L Brands on Wednesday said that Sycamore Partners had delivered a notice to terminate their agreement, announced in February, where the private equity firm was set to take a 55% interest in Victoria's Secret for about $525 million, with L Brands retaining 45%. The retailer called the attempt "invalid," according to a statement emailed to Retail Dive.
L Brands also said that Sycamore on Wednesday asked the Chancery Court of Delaware to allow it to rip up the agreement. The firm is now saying that, by shuttering stores and laying off employees in recent weeks, L Brands violated its obligation to conduct business as the companies had agreed, according to court papers cited by several news outlets and analysts. Sycamore didn't immediately return Retail Dive's request for comment.
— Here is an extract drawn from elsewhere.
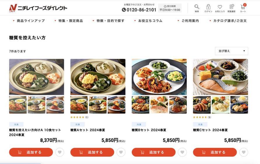Click the Nichirei Foods Direct logo
Screen dimensions: 260x164
(38, 8)

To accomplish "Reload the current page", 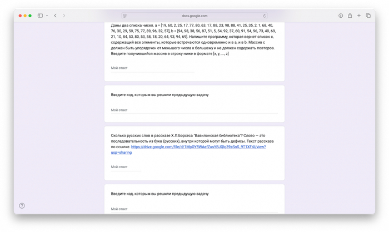I will pyautogui.click(x=265, y=16).
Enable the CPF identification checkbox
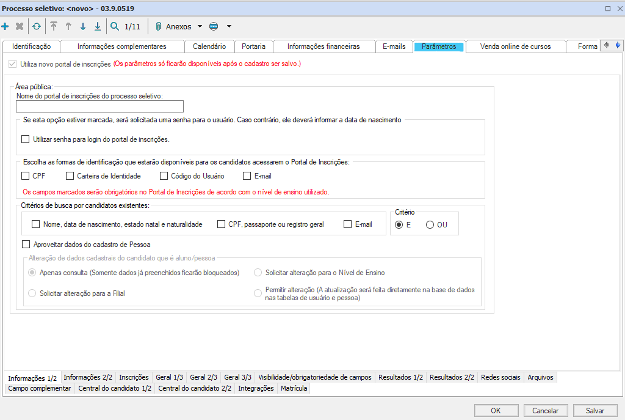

L Brands said it "will vigorously defend the lawsuit and pursue all legal remedies to enforce its contractual rights, including the right of specific performance," and that it's continuing to work toward closing the deal, according to the company email.
In February, when coronavirus headlines were still relegated to what was going on in China, Sycamore seemed to get the best end of this deal, with some analysts raising eyebrows at the relatively low price.
That's apparently not how the private equity firm sees it today. L Brands stock plummeted around 20% as of press time on the news that the transaction, set to close this quarter, was on the rocks, reflecting shareholders' belief that "termination of the deal would have a meaningfully more negative impact on fundamentals and cash flow for LB (both in terms of the loss of proceeds and need to fully absorb an ailing business)," MKM Partners Managing Director Roxanne Meyer wrote in emailed comments.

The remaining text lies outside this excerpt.